Hey, ich habe Company of Heroes + Erweiterungen. Leider habe ich nur noch die ORIGINAL Keys und keine CD'S mehr. Kann ich nicht einfach das Spiel Downloaden, den Original Key eingeben?... Will natürlich wieder Online spielen!


----------



## Tranix (5. Oktober 2011)

Jep, sollte eigentlich gehen.

Falls nicht, ich habe COH auch noch hier, war damals bei meiner 8600GTS bei. Könnte sie dir auch zuschicken.


----------



## Keleg (5. Oktober 2011)

Tranix schrieb:


> Jep, sollte eigentlich gehen.
> 
> Falls nicht, ich habe COH auch noch hier, war damals bei meiner 8600GTS bei. Könnte sie dir auch zuschicken.

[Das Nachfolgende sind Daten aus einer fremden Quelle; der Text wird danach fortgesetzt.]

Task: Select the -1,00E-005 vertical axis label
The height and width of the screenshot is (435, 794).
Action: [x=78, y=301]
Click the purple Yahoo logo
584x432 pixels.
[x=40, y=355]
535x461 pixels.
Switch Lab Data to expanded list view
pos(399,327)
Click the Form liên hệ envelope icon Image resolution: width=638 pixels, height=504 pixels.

Das finde ich echt nett, allerdings brauche ich die Gold Edition und das Addon.


----------



## Tranix (5. Oktober 2011)

Da muß ich heute abend mal nachschauen, welche Version ich dabei habe.


----------



## Tranix (6. Oktober 2011)

Habe gerade nochmal nachgeschaut. Habe nur die CD´s von der normalen Version.

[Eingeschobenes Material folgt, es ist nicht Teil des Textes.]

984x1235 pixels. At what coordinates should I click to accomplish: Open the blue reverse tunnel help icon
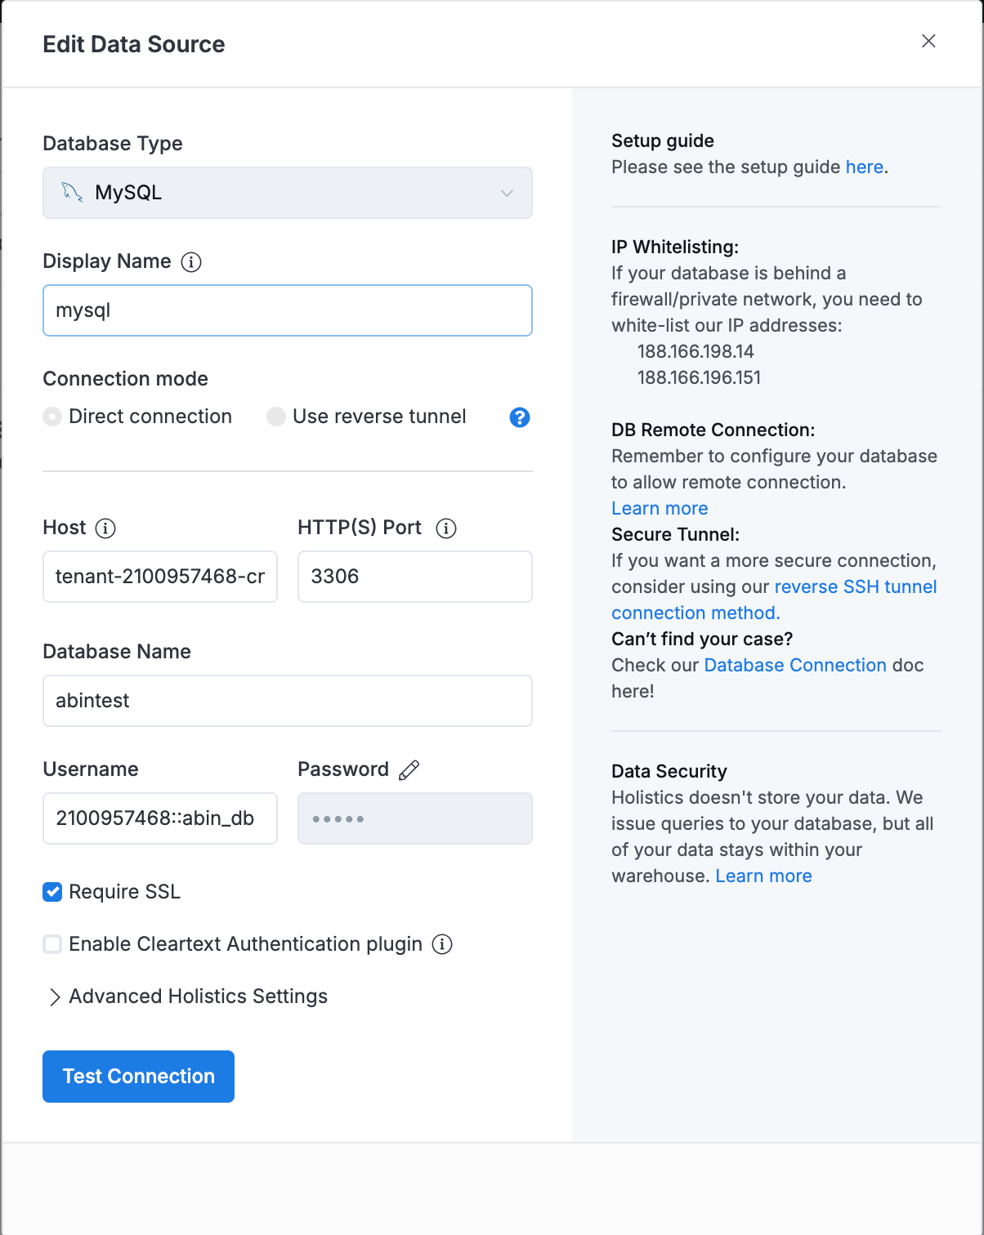tap(520, 417)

Damit ist dir leider nicht geholfen.

Aber, du könntest es hier bestellen  :

Company of Heroes Gold - Limited Edition online kaufen bei Medimops

für 7,67 Euro und folgenden Gutschein benutzen:

Der Schnäppchen Blog mit Z » Seite 5 » myDealZ.de

Ich habe vor zwei Tagen als Neukunde dort mit dem Gutschein bestellt. 10 Euro ohne Mindestbestellwert.
Heute ist es angekommen und es hat alles ohne Probleme geklappt.


----------



## Keleg (8. Oktober 2011)

Super Idee, leider funktioniert der Gutschein nichtmehr!
Ich danke dir trotzdem


----------



## mds51 (13. Oktober 2011)

Kannst ja mal versuchen die Keys bei Steam einzufügen, eventuell werden diese unterstützt und du kannst das Spiel dort downloaden. Steam hat meines erachtens CoH im Sortiment.


----------



## Keleg (13. Oktober 2011)

auch ne gute idee... habs nun aber neu gekauft o.o


----------